## Data records
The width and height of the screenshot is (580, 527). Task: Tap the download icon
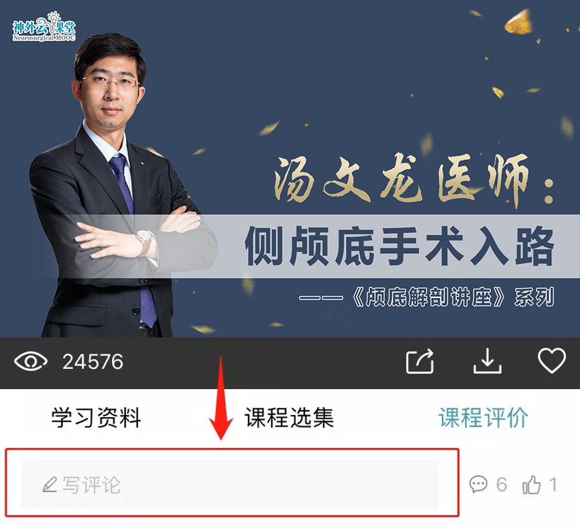tap(487, 361)
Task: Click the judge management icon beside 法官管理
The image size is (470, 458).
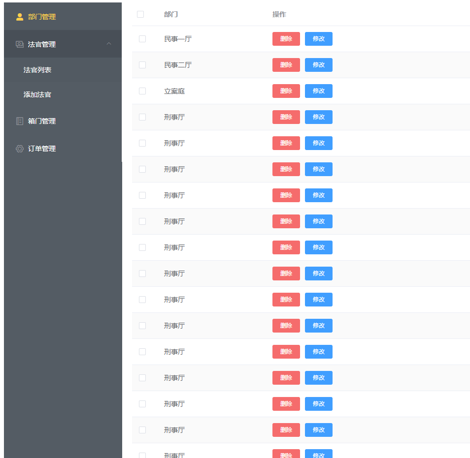Action: click(20, 44)
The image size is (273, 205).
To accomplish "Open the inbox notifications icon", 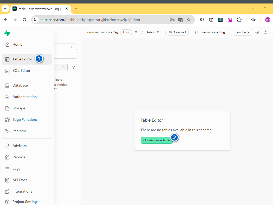I will (x=257, y=32).
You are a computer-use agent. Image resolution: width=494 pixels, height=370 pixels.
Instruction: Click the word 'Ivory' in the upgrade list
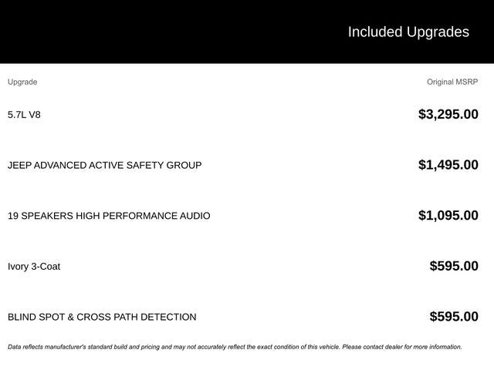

## Work instructions
Nothing but the lines from the top of the data above through the line containing "The image size is (273, 205)." should be output, exactly as written and without the pictures.

## Response for this exercise
The width and height of the screenshot is (580, 527). Task: Tap the download icon
tap(487, 361)
Task: Click the judge management icon beside 法官管理
The image size is (470, 458).
Action: click(20, 44)
The image size is (273, 205).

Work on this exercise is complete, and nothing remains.